*** Texto da página ***
Nada obstante a aparente compreensível intenção do artigo 792, § 3o, do NCPC, uma interpretação literal do dispositivo poderia conduzir a situações de flagrante injustiça e insegurança no âmbito da celebração de negócios jurídicos. Explica-se.

O artigo 792 do NCPC trata dos casos em que a alienação ou a oneração de bem é considerada em fraude à execução, quais sejam: i) quando sobre o bem pender ação fundada em direito real ou com pretensão reipersecutória, desde que a pendência do processo tenha sido averbada no respectivo registro público, se houver; ii) quando tiver sido averbada, no registro do bem, a pendência do processo de execução; iii) quando tiver sido averbado, no registro do bem, hipoteca judiciária ou outro ato de constrição judicial originário do processo onde foi arguida a fraude; iv) quando, ao tempo da alienação ou da oneração, tramitava contra o devedor ação capaz de reduzi-lo à insolvência; e v) nos demais casos expressos em lei.
*** Dados extraídos ***
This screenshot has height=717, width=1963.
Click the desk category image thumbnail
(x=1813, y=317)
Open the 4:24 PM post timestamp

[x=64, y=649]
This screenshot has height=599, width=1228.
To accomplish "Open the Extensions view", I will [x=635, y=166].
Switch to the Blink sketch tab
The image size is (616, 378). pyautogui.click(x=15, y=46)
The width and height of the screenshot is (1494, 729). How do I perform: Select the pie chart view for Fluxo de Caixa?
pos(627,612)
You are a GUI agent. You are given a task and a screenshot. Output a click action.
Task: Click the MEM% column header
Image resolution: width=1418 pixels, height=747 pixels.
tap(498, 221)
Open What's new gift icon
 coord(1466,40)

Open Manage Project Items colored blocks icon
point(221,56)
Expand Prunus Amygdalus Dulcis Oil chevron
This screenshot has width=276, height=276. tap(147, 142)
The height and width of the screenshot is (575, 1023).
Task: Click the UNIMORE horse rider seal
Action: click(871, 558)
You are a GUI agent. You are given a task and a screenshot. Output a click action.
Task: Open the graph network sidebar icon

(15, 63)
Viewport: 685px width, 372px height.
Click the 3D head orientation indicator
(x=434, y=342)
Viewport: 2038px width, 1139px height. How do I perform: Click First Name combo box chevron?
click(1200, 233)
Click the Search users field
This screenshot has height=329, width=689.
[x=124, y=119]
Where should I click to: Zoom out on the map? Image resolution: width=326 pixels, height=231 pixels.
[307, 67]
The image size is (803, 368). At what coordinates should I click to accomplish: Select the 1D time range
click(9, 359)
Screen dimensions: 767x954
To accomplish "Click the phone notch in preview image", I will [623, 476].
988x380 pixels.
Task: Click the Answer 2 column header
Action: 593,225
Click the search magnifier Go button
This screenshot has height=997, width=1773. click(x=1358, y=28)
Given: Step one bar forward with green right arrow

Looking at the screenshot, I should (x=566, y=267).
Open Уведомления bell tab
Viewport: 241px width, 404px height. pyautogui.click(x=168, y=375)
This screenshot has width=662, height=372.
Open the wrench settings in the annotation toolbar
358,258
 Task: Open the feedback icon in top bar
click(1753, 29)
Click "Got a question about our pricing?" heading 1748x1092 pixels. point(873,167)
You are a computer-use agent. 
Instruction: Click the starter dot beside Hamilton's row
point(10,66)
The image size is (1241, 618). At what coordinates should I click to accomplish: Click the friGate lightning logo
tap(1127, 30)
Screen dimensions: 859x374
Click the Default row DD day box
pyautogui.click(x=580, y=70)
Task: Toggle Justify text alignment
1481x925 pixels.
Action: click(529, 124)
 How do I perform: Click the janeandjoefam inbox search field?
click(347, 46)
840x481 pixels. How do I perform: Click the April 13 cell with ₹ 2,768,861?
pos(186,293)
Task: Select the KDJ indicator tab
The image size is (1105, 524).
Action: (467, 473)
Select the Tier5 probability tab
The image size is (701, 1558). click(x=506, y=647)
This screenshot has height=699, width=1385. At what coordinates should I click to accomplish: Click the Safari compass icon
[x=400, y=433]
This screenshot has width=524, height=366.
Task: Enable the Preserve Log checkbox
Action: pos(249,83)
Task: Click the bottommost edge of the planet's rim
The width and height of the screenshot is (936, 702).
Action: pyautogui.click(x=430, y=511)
***
* **Tarefa proposta 1**
Com base no texto da página, explique em até três frases por que uma interpretação literal do artigo 792, § 3o, do NCPC seria problemática.
* **Tarefa proposta 2**
Segundo o texto da página, de que trata o artigo 792 do NCPC?
* **Tarefa proposta 3**
Traduza para o inglês esta frase do texto da página: "Nada obstante a aparente compreensível intenção do artigo 792, § 3o, do NCPC, uma interpretação literal do dispositivo poderia conduzir a situações de flagrante injustiça e insegurança no âmbito da celebração de negócios jurídicos."
As linhas não entram em nada disto.

* **Solução 1**
Segundo o texto, uma leitura literal desse dispositivo, apesar da intenção aparentemente compreensível, poderia levar a situações de flagrante injustiça. Também poderia gerar insegurança na celebração de negócios jurídicos.

* **Solução 2**
Dos casos em que a alienação ou a oneração de bem é considerada em fraude à execução.

* **Solução 3**
Notwithstanding the apparently understandable intent of Article 792, § 3, of the NCPC, a literal interpretation of the provision could lead to situations of flagrant injustice and insecurity in the making of legal transactions.